Last week B. came home from a book event at work with a couple of bargains and treats; among them The Hairy Dieters’ book (from which we’ve been liberally sataying and schnitzeling), and a 10-title bumper-pack, Richard Scarry’s Best Collection Ever!
Two biggest data points ever about Richard Scarry: firstly, that I grew up with his books; learned to read with them, learned to draw and to think, to imagine and to joke; second, that my wife did too – and our being together was bumped along enormously well by the single simple moment at work when I made a passing mention of the flower ‘black-eyed Susan’ (nothing to do with our innovation or new flavouring programmes at the time, but an anecdote about obscure classroom refererences), and B. jumped right at it, with a cry of ‘Richard Scarry!’
Factoids: Richard Scarry, prolific children’s author and illustrator, born Boston, Mass, 1919; died Switzerland, 1994: in a list published in 1989 he was the author of eight of the top fifty best-selling hardcover children’s books of all time (a link to the NY Times obituary is here).
The carry-handled Scarry-fest that B. brought into the house, it should be said, was not a total ‘oh-my-god-I-haven’t-seen-these-for-years’ affair, for both of us have placed onto shared shelves throughout the home the originals from our childhoods, with occasionally more added as retrieved from eaves and lofts – some (ebay or US-trip) finds later across the years. But it was a force of focus. Within the 10-book collection is the Richard Scarry Mothership, his Best Word Book Ever.
This once quite massive tome (published in Britain ’63 and ’64), – the wall of an under-table fortress even – was the thing I poured over as a pre-school kid. Laying on the back-room carpet, mouth-breathing and fixated, light-headed from the twin brilliance of exactitude and the exotic.

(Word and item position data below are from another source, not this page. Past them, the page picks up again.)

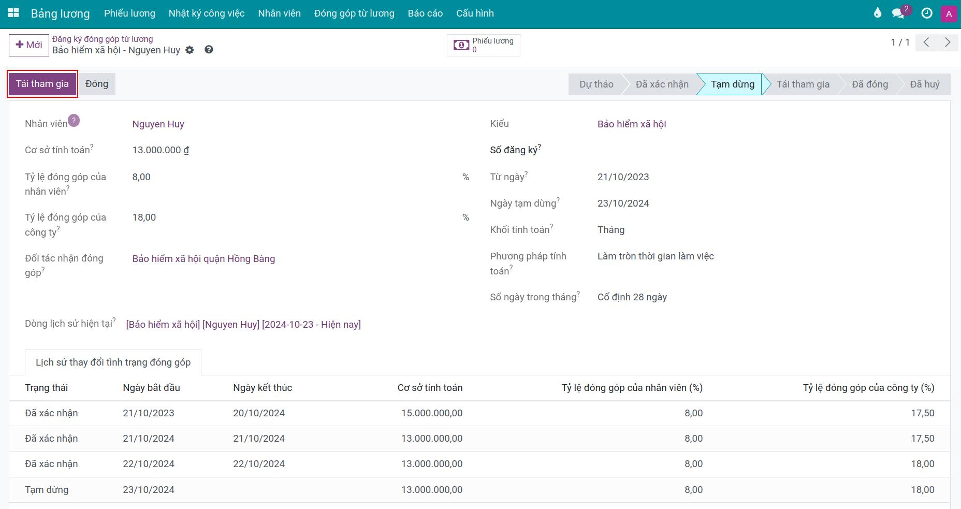961x509 pixels.
Task: Open the Phiếu lương menu item
Action: (129, 13)
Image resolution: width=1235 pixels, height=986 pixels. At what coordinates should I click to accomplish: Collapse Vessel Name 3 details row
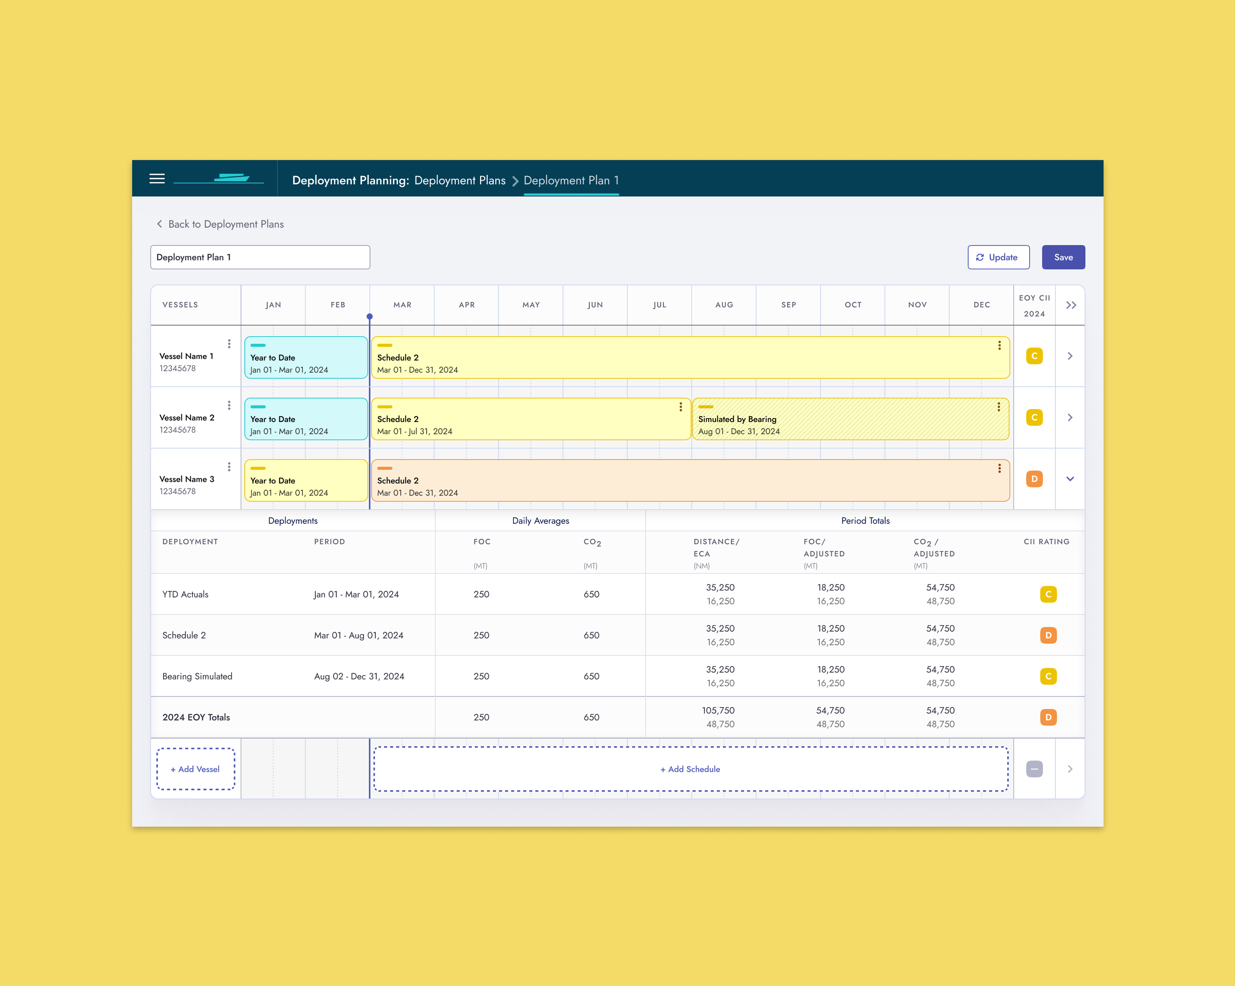1069,479
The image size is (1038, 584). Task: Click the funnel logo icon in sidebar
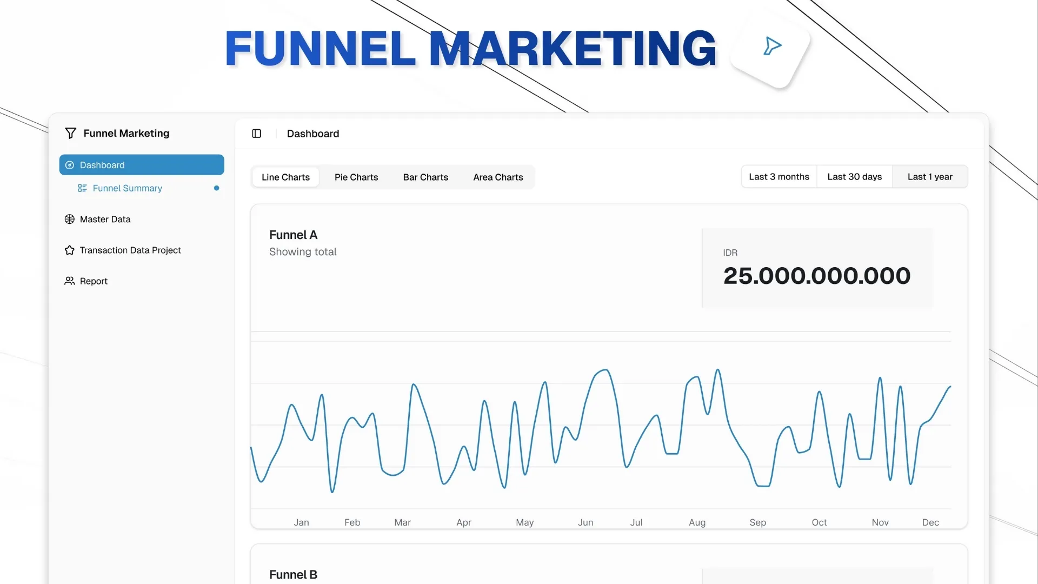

In the former, Richard Scarry’s illustrations are my illustrator’s ‘in’ – the simple precision of the most helpful, often detached perspective; the inter-relation of two or three points on a background of white and nothing; the busy or luxurious spacings of a page; cartoonly technical anatomies of egg-beaters, bulldozers, hockey sticks and drums. The rabbits are pretty; bears exude goodness – and funnily the pigs aren’t averse to some bacon.
In the latter, the exotic of the still-new world of America. Child-me, absorbing an appetite that will emerge forty years hence, sucks in the mystery of otherness – rye bread, maple syrup, waffle-iron, pickle barrel, pumpkins, sweetcorn and peanut butter. The pancakes and the cutlery and the too-thrilling, too-generous coffee pot, do not quite resemble our own. Real-estate agents drive station wagons.
Editions of his books have and do change across the decades (there are sites that showcase the differences and some socio-cultural tales therein) and there’s no doubt the edition I adored – and it’s my wife’s own childhood copy* I now refer to here on the kitchen table (while the big coffee pot gurgles on the stove) – was heavily anglicised; but the little foreign-to-me wonders remained in place enough to be transporting. Fall may offered up as Autumn, but there’s no getting away from the intrigue embedded on the page; of maize cobs, cider and bonfires – and the (to me) inexplicable turkey, inexplicably driving a car, and driving away from it all. My thanksgiving is that so much of his ‘native’ content and detail stayed put.
Having looked this weekend through the new book collection, I showed some favourite bits to B. In turn she flipped to hers – I knew and know; the tiny things collected and counted; the pea, the bead and the baby mouse – the same rascal mouse beneath the elephant’s beautiful bed. And B. stops on another page too, points to an apple that’s falling from a climber’s knapsack. And then to the fact that on the fabulous page spread of ‘Little Things’, among them is a ‘dot’ – a small black circle – hardly an object, a tangible, holdable thing – and says how this is why she loves Richard Scarry too. Expansive thinking, she proposes – that something as simple as the inclusion of a ‘dot’, sited right next to the bean, the safety pin, and the baby mouse – is evidence of such a clever and coaching talent – how it’s okay, it’s great, to think wide and long and otherwise – and brilliant, the best ever, to think so as a child.